[EXTRACTED TEXT — start]

The Girl fromYugoslavia (1977) and Waldorf Salad (1978) by Harold Robinson



Harold Robinson's the Girl from Yugoslavia is an ill-fated attempt at arty erotica from the King of Crap. It is a simpler, quieter tale than Harry's usual mix of peril and pornography. It is set in the Med, where we meet Alistair, a depressed, terminally ill Anglo-American writer. Divorced and oversexed, he is a clear avatar for Robinson himself. Swanning around in a Lotus sports car, he settles down on the small, idyllic isle of Meridia. There he meets a young Yugoslavian nun named Maria, but though they fall in love, neither know of each other's secrets. Maria and Harry elope, but then Harry has a heart attack and dies. His death reinvigorates Maria who now having found true love, rejoins the nunnery. Trite, easily melodramatic, it lacks Harold's usual global flair.

[EXTRACTED TEXT — finish]
[DATA EXCERPTS — start]

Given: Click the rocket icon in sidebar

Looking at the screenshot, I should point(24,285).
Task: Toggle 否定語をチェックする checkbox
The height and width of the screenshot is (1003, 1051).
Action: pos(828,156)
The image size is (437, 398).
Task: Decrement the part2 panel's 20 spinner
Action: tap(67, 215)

[DATA EXCERPTS — finish]

WORK REQUEST:
Continue the review of Harold Robinson's The Girl from Yugoslavia and Waldorf Salad, picking up after its last sentence.

TASK RESPONSE:
Harold Robinson's "Waldorf Salad" is a back to basics potboiler, after the failure of the highbrow Girl from Yugoslavia. Set in the kitchens of the Cunard liner "Princess Margaret", it tells of a chef whose recent dismissal from the Waldorf hotel forces him to go on an obsessive quest to make the perfect Waldorf Salad, so he can get his old job back. But finding the perfect ingredients at sea proves difficult and this drives him to alter the ship's couse until he is fired once more, thrown overboard to the shores of Australia where he continues his quest. Staying at a mental hospital, he pieces together the right ingredients and finally creating his masterpiece, he sneaks back onto the Princess Margaret with a wheelbarrow full of his creation, doling it out and forcefeeding it to those who spurned him before he returns to New York. There, he becomes chef of the Waldorf, brothel that is. Marvellously grotty, terribly written. Welcome home, Harold.